Le téléphone de M. Harrigan met la lumière sur l’écart qui existe entre les générations et surtout l’amitié qui peut en naître. Quand Craig rencontre M. Harrigan, chacun vit les vicissitudes liées à son âge. Lorsque les connaissances se mélangent, et que l’un apprend à l’autre ce qu’il ignore, cela donne des scènes extrêmement tendres entre un vieux monsieur qui découvre les nouvelles technologies et un jeune garçon le secret des affaires.
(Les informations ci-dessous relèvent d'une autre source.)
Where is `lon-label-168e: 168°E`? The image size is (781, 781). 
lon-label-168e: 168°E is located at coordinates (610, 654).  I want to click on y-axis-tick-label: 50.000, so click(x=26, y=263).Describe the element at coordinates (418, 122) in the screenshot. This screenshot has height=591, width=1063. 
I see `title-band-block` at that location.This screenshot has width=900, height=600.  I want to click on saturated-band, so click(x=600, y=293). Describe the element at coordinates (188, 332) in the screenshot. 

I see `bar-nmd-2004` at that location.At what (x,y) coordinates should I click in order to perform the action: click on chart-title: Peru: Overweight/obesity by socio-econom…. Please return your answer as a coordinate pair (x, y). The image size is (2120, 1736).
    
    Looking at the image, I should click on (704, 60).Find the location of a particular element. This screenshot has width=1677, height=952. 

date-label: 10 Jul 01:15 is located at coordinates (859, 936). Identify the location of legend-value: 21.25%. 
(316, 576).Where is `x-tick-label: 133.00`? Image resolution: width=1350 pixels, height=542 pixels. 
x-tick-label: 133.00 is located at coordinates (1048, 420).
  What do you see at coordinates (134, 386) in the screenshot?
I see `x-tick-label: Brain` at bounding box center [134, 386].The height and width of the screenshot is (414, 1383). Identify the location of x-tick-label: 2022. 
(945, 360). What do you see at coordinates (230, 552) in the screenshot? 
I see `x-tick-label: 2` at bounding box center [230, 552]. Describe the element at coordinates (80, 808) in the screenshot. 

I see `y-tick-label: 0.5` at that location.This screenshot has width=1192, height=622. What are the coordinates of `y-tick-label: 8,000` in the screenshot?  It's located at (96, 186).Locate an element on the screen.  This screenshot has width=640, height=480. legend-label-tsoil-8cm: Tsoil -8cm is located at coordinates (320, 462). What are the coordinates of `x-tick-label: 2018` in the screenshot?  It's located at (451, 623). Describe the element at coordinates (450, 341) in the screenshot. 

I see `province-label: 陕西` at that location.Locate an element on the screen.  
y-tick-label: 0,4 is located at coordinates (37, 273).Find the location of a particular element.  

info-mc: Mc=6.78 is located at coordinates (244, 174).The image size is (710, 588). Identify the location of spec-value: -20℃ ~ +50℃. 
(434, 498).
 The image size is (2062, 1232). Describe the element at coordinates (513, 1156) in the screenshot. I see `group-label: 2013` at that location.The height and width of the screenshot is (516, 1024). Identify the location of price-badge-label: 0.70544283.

Il est question de ces premiers iPhone à la batterie très longue et dont la sonnerie « Stand by your man » résonne dans un endroit improbable. J’ai beaucoup aimé la naissance de cette amitié et le respect mutuel de ces deux protagonistes qui ont beaucoup de choses à s’apprendre.
La vie de Chuck témoigne, s’il le faut encore, de toute la virtuosité littéraire du King. La nouvelle narre la vie d’un homme racontée à l’envers et la fin du monde. La Californie part à la dérive, des espèces entières d’animaux disparaissent de la surface de la Terre, Internet est en passe de rendre l’âme, mais ce qui intrigue la population est cet immense panneau sur lequel on peut lire « Charles Krantz : 39 années formidables ! Merci, Chuck ». Trois moments de la vie de Chuck sont racontés, comme une pièce de théâtre où la fin du monde apparaît presque comme poétique.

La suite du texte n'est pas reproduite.